April 1, 2020 –States have put privacy legislation on a back burner during the coronavirus pandemic. At the same time, even the well-known California Consumer Privacy Act may be superseded by a new referendum, the California Privacy Rights Act, to be placed on the state’s ballot in November.

Passed in 2018 and effective on January 1, 2020, the CCPA is already in force. The state’s attorney general did not respond to requests to suspend implementation in the wake of the coronavirus, said Wiley attorney Joan Stewart, speaking on a Tuesday webinar. Wiley is the new name for the law firm formerly known as Wiley Rein.

The CCPA requires a privacy policy and a notice at collection, and the request to opt-out for consumers was made “easy for consumers to execute” according to the CCPA.

A new clarification of the CCPA states that service providers cannot “sell data on behalf of a business when a consumer has opted-out of the sale of their personal information with the business.”

But verification procedures “continue to be tricky,” added Duane C. Pozza, another Wiley attorney.

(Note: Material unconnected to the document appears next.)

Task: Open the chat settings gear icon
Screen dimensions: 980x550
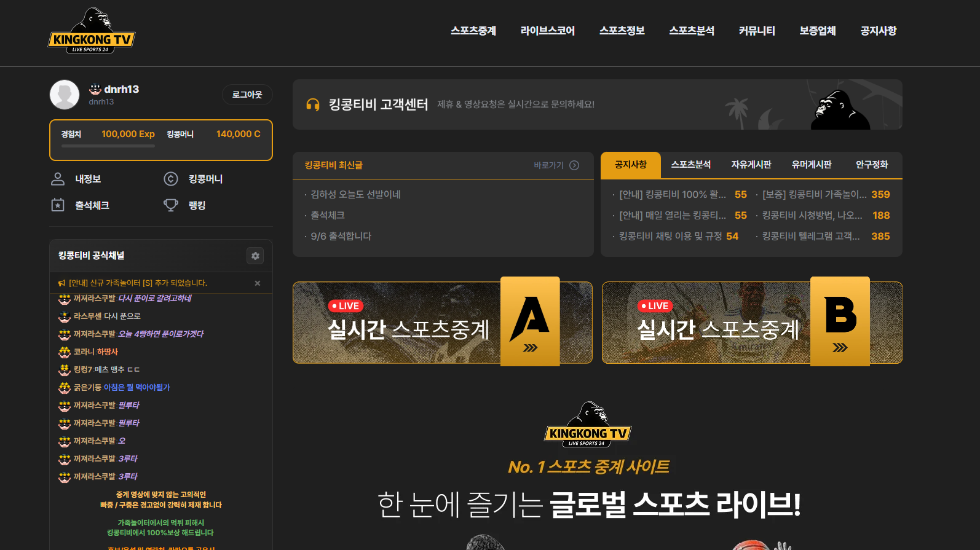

As regulations are set in stone, Pozza suggested businesses “look closely at service provider obligations” and stay updated as regulations become finalized.

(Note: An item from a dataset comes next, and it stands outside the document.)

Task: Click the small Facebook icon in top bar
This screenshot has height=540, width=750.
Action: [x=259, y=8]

Boyd Garriott said that the CPRA ballot measure was actually filed by Alastair Mactaggart, the “architect” and advocate of the CCPA.

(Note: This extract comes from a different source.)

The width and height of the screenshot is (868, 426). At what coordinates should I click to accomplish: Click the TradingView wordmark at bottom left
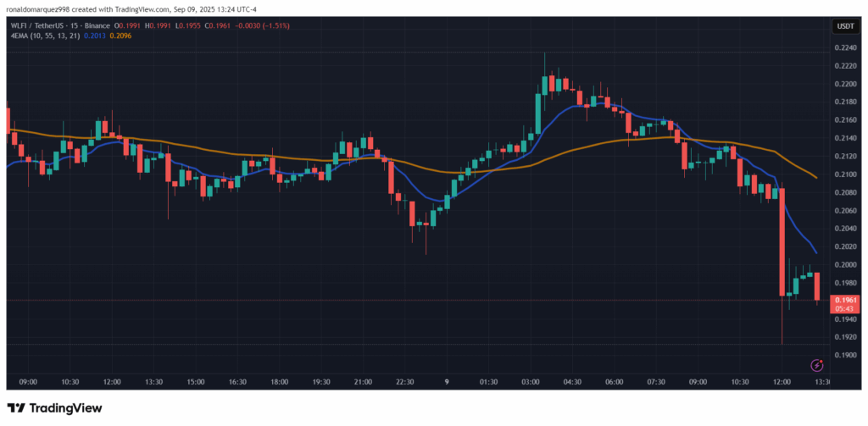pyautogui.click(x=65, y=408)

If the new CPRA was placed on the November 3, 2020, ballot and passes, that would change the CCPA significantly, said Garriott.

The proposed CPRA defines “sensitive personal information” as data that reveals ethnic information, religious belief, biometric information, social security number, etc., explained Garriott. It could also impose “new limits on targeted advertising” and “steeper penalties for violations regarding individuals who are under 16 years of age,” added Garriott.

But we will not know if these changes will happen until November, said Garriott.

Other states like Washington, New York, and Illinois are following California’s lead in privacy laws, but this is on hold due to coronavirus, said Pozza.

This is the second year that Washington state has failed to pass the Washington Privacy Act, said Pozza. But Washington will probably work on it again next year, admitted Pozza.

Adrienne Patton was a Reporter for Broadband Breakfast. She studied English rhetoric and writing at Brigham Young University in Provo, Utah. She grew up in a household of journalists in South Florida. Her father, the late Robes Patton, was a sports writer for the Sun-Sentinel who covered the Miami Heat, and is for whom the press lounge in the American Airlines Arena is named.

Cybersecurity

DOJ Official Supports Mandatory Breach Reporting

Proposed legislation would make it mandatory for companies to report cyberattacks.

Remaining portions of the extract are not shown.